Услышав такой ответ, семидесятидвухлетний архиепископ, поддерживаемый под руки двумя слугами, перестал замечать того, кого хотел выгнать. Сурово перекрестившись, он с помощью своих слуг и посоха сделал пару шагов к столу. Иоанн вскочил и с большой почтительностью склонился перед надменным старцем. Тот молча благословил его.
– Что, святой отец, будем говорить тут? – спросил Иоанн.
– А где же ещё? Разве тебя выманишь из обители мерзости и порока? Позор на мои седины! Позор, позор!
Бормоча любимое своё слово, архиепископ уселся рядом с Рагдаем. Калокир занял место напротив. Слуги отошли в сторону, забрав посох.
– Выпьешь, святой отец? – ехидно слюбезничал Иоанн.
– Да чтоб у тебя язык отсох, богомерзкий плут! – опять разозлился архиепископ, – лучше бы ты про здоровье отца спросил!

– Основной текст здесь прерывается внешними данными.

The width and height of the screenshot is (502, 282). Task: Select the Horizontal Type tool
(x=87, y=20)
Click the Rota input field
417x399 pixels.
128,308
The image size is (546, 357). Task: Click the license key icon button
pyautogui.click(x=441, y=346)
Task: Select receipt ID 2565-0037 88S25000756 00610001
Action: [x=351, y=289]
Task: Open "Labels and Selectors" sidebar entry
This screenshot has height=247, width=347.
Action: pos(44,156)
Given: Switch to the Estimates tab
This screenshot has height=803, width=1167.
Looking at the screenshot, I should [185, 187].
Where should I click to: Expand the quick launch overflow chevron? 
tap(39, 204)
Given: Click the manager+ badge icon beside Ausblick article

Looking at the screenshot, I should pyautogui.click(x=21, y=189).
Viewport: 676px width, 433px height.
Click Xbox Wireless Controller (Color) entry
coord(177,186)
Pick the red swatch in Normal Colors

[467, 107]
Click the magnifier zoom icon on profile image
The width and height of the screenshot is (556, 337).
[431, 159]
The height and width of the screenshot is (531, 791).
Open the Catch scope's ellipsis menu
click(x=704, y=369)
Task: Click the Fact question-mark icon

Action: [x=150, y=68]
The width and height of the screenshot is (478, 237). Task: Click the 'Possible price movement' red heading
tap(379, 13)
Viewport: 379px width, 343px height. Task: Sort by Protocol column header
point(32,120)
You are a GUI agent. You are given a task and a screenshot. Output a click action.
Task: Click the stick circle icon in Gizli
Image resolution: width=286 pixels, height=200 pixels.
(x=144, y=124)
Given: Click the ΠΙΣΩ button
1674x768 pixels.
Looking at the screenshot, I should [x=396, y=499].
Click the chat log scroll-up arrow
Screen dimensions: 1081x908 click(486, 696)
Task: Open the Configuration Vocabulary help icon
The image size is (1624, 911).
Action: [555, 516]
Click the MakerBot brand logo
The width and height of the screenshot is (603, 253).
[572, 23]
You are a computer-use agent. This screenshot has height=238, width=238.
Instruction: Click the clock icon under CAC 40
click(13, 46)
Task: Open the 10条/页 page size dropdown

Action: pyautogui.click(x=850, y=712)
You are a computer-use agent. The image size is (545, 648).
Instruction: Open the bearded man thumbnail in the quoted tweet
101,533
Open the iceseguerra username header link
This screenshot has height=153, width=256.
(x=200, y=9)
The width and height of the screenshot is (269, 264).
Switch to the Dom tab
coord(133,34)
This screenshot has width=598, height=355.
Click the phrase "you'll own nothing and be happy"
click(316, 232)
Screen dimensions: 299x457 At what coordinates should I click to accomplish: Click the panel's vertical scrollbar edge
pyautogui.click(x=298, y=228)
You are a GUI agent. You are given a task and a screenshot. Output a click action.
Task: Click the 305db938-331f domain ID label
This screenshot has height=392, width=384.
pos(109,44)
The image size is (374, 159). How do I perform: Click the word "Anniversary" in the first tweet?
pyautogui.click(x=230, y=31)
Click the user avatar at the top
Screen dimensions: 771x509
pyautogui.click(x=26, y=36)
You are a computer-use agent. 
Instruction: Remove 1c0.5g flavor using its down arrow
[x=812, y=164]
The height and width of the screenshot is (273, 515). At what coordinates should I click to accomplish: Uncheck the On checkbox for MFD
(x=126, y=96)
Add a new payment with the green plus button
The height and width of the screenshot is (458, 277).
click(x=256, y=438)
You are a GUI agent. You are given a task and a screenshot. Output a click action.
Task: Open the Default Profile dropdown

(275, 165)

– Об этом я, если ты не против, спрошу у лекарей. И вообще, преподобный, хватит меня учить! Не хочешь пить вино, так не пей.
Дав такой ответ, Иоанн налил себе и Рагдаю. Архиепископ снова перекрестился – притом два раза, а не один и не три, как это обычно делается. Должно быть, сбился со счёту. Рагдай и Калокир выпили.
– Что стряслось? – опять обратился последний к архиепископу, ставя чашу.
– Ох, Иоанн! – с величайшей скорбью качнул седой головой священник, – ох, не тебе бы, сын мой, об этом спрашивать у меня! Скажи, неужто ли правда то, что ты сговорился с варваром?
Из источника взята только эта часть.